→ **Prompt**
Write out each line of the entries below that holds the word "profile".

─── Material provided

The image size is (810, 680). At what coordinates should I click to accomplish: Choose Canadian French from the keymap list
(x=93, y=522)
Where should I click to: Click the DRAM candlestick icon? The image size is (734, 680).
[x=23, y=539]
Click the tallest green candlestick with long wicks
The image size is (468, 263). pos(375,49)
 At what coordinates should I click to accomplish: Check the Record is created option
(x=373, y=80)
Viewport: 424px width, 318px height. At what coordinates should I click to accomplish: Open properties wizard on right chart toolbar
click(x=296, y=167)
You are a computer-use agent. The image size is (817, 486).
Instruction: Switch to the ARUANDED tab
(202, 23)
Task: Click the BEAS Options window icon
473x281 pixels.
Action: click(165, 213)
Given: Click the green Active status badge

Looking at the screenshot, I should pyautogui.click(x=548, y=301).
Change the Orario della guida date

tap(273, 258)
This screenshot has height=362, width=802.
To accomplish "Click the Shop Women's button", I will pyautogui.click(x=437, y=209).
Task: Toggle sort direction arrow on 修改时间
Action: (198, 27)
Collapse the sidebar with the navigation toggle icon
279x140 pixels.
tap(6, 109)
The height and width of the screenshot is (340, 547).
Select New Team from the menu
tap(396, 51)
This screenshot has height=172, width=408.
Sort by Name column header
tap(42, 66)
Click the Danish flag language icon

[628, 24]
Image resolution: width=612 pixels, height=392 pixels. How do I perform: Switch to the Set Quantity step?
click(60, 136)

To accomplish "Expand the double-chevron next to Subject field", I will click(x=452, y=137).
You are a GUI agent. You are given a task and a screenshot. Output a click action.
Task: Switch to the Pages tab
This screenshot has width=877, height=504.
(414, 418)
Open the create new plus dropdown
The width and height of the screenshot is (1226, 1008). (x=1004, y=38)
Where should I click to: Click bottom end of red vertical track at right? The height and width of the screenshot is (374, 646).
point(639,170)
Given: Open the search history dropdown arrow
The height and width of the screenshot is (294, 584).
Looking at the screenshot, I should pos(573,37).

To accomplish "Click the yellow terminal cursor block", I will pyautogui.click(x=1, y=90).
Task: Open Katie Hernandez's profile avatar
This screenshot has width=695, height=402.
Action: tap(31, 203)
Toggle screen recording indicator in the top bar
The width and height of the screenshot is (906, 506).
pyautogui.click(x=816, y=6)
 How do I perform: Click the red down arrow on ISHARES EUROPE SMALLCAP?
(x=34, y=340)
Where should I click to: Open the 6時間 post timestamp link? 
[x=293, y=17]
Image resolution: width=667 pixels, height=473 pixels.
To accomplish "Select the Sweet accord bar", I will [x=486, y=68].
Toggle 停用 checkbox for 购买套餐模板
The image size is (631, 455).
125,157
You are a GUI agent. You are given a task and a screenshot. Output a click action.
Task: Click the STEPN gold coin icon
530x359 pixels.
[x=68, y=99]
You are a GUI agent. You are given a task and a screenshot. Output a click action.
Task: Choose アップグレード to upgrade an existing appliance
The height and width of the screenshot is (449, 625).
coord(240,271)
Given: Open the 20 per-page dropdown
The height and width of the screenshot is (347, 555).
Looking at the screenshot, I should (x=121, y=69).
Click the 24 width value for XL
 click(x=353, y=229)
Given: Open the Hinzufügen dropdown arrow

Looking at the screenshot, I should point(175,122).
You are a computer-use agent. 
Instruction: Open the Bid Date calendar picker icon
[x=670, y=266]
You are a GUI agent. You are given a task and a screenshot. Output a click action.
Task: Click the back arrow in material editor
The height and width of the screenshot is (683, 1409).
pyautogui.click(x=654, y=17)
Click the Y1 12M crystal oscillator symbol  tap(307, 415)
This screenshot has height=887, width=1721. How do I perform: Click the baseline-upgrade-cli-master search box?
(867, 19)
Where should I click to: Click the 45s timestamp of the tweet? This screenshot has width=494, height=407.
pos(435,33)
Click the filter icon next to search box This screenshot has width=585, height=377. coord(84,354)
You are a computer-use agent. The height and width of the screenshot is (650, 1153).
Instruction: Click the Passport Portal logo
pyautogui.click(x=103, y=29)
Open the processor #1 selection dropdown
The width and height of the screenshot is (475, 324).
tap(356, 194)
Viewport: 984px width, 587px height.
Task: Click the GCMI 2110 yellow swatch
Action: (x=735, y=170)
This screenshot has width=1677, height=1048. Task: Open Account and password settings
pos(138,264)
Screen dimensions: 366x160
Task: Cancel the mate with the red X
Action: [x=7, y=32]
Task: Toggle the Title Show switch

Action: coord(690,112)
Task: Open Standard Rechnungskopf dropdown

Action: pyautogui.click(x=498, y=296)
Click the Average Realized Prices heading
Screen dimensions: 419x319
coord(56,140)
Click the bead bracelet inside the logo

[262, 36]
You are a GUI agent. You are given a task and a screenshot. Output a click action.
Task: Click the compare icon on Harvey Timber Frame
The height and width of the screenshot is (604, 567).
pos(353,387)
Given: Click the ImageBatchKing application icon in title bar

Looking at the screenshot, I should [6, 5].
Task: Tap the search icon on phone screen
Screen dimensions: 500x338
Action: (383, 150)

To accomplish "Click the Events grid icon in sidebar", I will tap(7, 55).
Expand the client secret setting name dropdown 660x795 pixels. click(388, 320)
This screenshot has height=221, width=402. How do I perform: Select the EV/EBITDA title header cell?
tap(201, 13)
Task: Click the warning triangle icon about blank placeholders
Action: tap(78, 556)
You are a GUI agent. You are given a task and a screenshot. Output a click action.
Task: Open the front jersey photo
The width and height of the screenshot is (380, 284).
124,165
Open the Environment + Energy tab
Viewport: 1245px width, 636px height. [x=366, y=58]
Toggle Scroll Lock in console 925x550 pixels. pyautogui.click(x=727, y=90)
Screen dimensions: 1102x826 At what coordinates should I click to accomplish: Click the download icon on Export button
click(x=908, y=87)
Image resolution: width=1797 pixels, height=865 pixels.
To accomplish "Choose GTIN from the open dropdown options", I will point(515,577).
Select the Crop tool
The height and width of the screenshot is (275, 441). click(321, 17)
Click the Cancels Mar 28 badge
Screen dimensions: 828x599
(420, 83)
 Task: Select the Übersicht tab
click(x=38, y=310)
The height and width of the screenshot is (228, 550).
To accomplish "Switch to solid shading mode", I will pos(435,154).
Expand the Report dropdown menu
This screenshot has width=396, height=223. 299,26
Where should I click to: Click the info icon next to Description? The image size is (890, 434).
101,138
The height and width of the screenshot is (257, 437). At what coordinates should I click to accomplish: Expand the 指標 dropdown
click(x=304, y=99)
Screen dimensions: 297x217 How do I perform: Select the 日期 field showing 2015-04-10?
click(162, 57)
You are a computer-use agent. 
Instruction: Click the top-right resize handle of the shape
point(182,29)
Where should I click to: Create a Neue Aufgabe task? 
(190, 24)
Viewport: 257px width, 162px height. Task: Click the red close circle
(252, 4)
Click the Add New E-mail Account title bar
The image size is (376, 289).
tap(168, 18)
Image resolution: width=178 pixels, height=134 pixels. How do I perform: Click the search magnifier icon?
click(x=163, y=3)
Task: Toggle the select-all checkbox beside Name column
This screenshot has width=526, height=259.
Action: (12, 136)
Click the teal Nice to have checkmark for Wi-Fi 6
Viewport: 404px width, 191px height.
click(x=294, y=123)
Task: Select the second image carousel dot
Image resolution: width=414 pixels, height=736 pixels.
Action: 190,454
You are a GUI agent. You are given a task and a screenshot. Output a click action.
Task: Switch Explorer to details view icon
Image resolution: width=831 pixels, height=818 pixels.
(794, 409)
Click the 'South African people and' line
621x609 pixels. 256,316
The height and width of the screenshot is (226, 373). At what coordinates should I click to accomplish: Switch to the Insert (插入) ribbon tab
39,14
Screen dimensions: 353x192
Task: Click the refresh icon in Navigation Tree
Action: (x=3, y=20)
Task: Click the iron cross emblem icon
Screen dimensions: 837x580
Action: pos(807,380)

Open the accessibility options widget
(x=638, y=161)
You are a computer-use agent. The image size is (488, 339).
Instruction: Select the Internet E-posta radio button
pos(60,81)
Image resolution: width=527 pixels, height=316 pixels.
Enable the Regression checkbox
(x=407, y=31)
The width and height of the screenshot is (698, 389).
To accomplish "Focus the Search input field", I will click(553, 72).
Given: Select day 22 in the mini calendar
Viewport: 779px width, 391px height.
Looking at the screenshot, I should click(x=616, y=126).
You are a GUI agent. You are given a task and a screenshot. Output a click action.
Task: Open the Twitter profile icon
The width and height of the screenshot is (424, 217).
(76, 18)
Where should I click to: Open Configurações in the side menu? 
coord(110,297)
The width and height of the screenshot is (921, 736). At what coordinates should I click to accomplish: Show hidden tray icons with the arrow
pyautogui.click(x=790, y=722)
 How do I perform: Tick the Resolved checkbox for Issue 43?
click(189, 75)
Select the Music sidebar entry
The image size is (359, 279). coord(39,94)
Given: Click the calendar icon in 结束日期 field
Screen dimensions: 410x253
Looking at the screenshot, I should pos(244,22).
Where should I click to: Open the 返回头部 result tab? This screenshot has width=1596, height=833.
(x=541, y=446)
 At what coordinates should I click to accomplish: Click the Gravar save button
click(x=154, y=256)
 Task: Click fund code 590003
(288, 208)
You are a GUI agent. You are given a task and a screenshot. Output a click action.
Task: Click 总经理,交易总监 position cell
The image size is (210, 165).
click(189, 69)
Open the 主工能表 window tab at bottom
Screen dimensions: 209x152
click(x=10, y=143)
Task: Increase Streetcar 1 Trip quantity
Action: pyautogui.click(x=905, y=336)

──────

→ **Response for this exercise**
Task: Open Katie Hernandez's profile avatar
Task: Open the Twitter profile icon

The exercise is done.